For me this might just mean calling the baby Noelle already. Going to Bermuda with the boys in June as my gift to them. Sleeping with the baby in our bed when she wakes, Attachment Parenting all the way. Because I want to. And, I’m not hurting anyone.
The boys are outside right now playing so insanely happily with Yorgos, a father figure, or a young, fun uncle who’s here very much for them. Teaching them, guiding them, enjoying them. In play. What parents find they get so little of with their kids after there is more than one. They are just too busy getting stuff done. Accomplishing.

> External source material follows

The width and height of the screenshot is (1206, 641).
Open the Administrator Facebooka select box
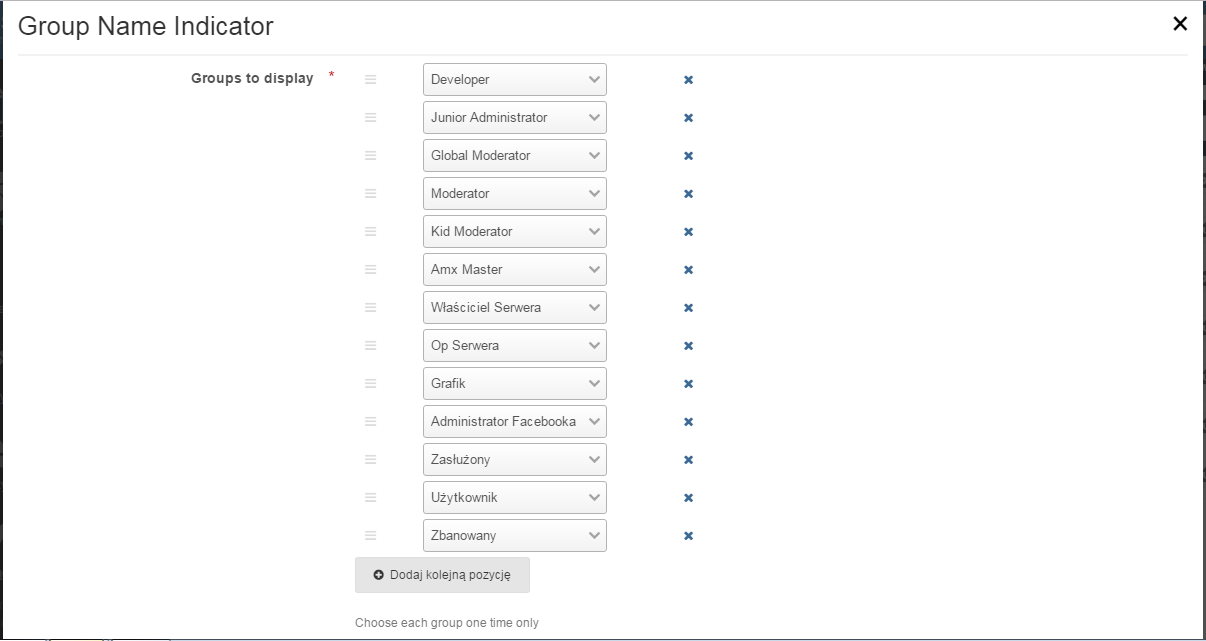click(x=514, y=422)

I met a fellow mom at Riding on Friday. She has three children, and she said that maybe with her first she was down on the floor playing, but come the others, there was too much going on. I remember with the boys at Bart Drive, feeding them early, giving them baths and towelling them off and singing Jenny Jenkins to them. And then playing with them in their room from 6 to 7, and this was my Heaven. My reward for the end of their day, just: Play. I’d then put them down, and the ever compulsive person that I am would do their laundry right then, getting out any and all stains from the day. I’d fill their milk bottles to warm first thing in the morning. I’d prepare for the day ahead. Jump starting all the way.
Looking back now, two seems nostalgically easy. Wearing them in the Baby Bjorns about our neighborhood, Griswold Farms. Getting Fotis to take walks with us, as a foursome and a family. We went to a party when the boys were 3 months old, wearing them, and everyone remarked how well-behaved they were. And I was like, Of course! They are 3 months old, snuggled tight, in towards our chests, napping!
I don’t know why I digressed. At the time our life was smaller than it is now. Less people, not just the “only two kids.” Fotis had not even hired Peter yet to help him run the company. It was pure, or new, or innocent.
I would also put just Petros in the Bjorn and push Theodore as Petros really craved being held — always, and he still does. Theodore I trained to hug me. When I realized that this was not a huggy-touchy person I was dealing with, I sort of broke him like a horse, hugging, cooing, cuddling, bringing him to bed each night to sleep in my arms. Now, he comes to me, for warmth, for hugs, to crawl in and sleep on my side of the bed. He says, I love you, mommy. (I know he means it.)
The movie Carolyn and I saw last night was The Hunger Games, and my real tug or realization while there was how much the heroine, Katniss, was there for her younger sister, Prim, in the actual. And how Prim had placed Katniss first in her heart, because Katniss put her first, even before herself. I think that when you do this for your kids, they get it. Fathers, mothers, caretakers who put their kid’s needs first, when they are with them, as we do all have to step away and self-care. When we do this we can be the real heroes for our children, not just the image that will be blown apart through time, greater understanding, and growth. But a truth that can always stand up, and go the distance.